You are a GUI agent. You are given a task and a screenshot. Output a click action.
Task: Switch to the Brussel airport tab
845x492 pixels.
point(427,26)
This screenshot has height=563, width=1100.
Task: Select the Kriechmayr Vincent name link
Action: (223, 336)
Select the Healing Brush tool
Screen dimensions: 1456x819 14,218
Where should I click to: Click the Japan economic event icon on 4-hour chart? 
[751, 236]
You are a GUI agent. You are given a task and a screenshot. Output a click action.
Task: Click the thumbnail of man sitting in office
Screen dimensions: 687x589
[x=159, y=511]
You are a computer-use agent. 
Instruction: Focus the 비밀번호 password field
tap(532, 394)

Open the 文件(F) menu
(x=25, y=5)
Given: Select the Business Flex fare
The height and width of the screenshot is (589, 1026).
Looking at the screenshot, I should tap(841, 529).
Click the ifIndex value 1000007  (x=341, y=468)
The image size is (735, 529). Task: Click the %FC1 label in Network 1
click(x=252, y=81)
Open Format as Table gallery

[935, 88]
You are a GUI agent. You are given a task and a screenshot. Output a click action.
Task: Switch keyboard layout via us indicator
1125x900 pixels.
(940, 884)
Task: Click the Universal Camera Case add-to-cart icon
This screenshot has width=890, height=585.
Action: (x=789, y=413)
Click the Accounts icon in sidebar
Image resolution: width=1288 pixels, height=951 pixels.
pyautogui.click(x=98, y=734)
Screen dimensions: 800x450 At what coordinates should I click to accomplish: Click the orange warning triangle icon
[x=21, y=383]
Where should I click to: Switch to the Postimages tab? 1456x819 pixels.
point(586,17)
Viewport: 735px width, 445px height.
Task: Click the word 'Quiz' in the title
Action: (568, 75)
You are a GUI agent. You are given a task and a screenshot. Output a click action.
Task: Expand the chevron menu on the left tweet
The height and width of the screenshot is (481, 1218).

******

Collect every line in the items above that contains the string "pixels", matching uppercase and lowercase exactly.

845x492 pixels.
1125x900 pixels.
Image resolution: width=1288 pixels, height=951 pixels.
Where should I click to: Switch to the Postimages tab? 1456x819 pixels.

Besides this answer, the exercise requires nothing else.